Okay my book arrived yesterday, and I couldn't put it down despite how tired I was. I've been learning so much, and hearing "my" story over and over I've already cried several times and I'm only on chapter 2. This is a MUST read!!!!! If you have hashis you NEED to arm yourself with the modern information in this book. Order it now you will not regret it!!!!!!! Please believe me! Buy it!!!! It explains so much. http://www.thyroidbook.com/


----------



## peaches (Sep 29, 2009)

Thank you for recommending this book. I looked at the link you gave and so much of it sounds like me. I can't wait for it to arrive so I can dig right in to reading!


----------



## Octavia (Aug 1, 2011)

I went to amazon.com to look up a little more information about the book, and I "googled" the author, and I must admit I am more than a little skeptical. The negative reviews on amazon seem to equate the book to snake oil, and many of the positive ones seem to be written by chiropractors (which the author himself is). I have nothing against natural approaches, but it appears that this book is a springboard to getting sucked into buying supplements and seeing chiropractors who don't accept insurance (only accept cash) and require thousands of dollars payment up front to begin their "program."

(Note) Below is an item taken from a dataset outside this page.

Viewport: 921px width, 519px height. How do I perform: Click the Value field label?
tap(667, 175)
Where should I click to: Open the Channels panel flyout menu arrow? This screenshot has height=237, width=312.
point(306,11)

Search for "chiropractor" within this forum, and you might find some interesting related posts.


----------



## bigfoot (May 13, 2011)

I also purchased the book recently and have been reading through it. I was hesitant to shell out the $15-20 for a paper copy, so I went with the Kindle version on Amazon for around $7.

I totally agree with Octavia -- I went into the book with a skeptical attitude, partly based on prior info I've seen here on the forums, the constant suggestions in the book to see a chiropractor, and the frequent mention of various supplements.

All of that being said, I think the book makes a semi-good reference. There is quite a bit of information contained if you can ignore the marketing-speak. Also, there are plenty of footnotes if you wish to look things up on your own, as well as a glossary. Folks who are new to the disease will definitely learn something, as did I, but should be careful not to run out and collect all sorts of supplements and vitamins thinking they are going to cure themselves.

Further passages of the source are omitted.